--- START ---

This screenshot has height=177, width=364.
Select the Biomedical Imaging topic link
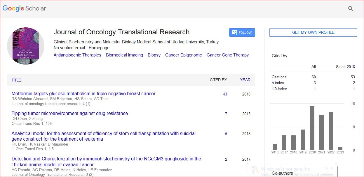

--- END ---
--- START ---

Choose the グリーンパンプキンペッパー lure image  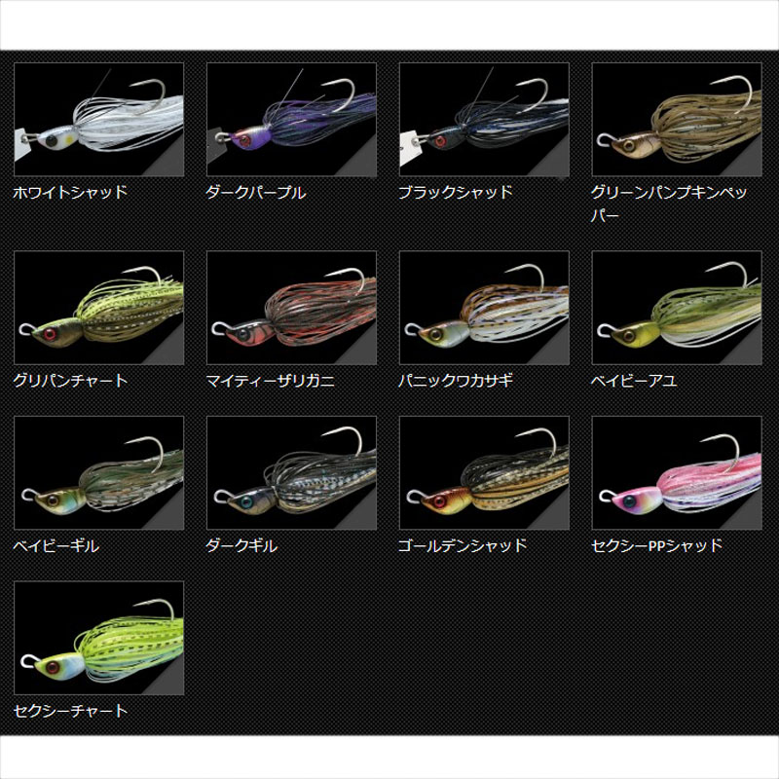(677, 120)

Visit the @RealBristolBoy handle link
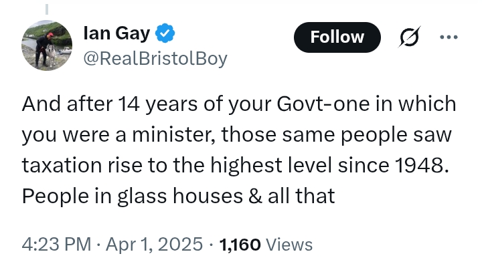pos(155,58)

--- END ---
--- START ---

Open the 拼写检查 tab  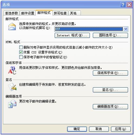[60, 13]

--- END ---

■ WHAT THIS TASK INVOLVES ■
Copy range, inclusive: the line holding "This screenshot has height=177, width=364." to the line holding "Select the Biomedical Imaging topic link". Reproduce exactly those lines of the records above and no others.

■ TASK OUTPUT ■
This screenshot has height=177, width=364.
Select the Biomedical Imaging topic link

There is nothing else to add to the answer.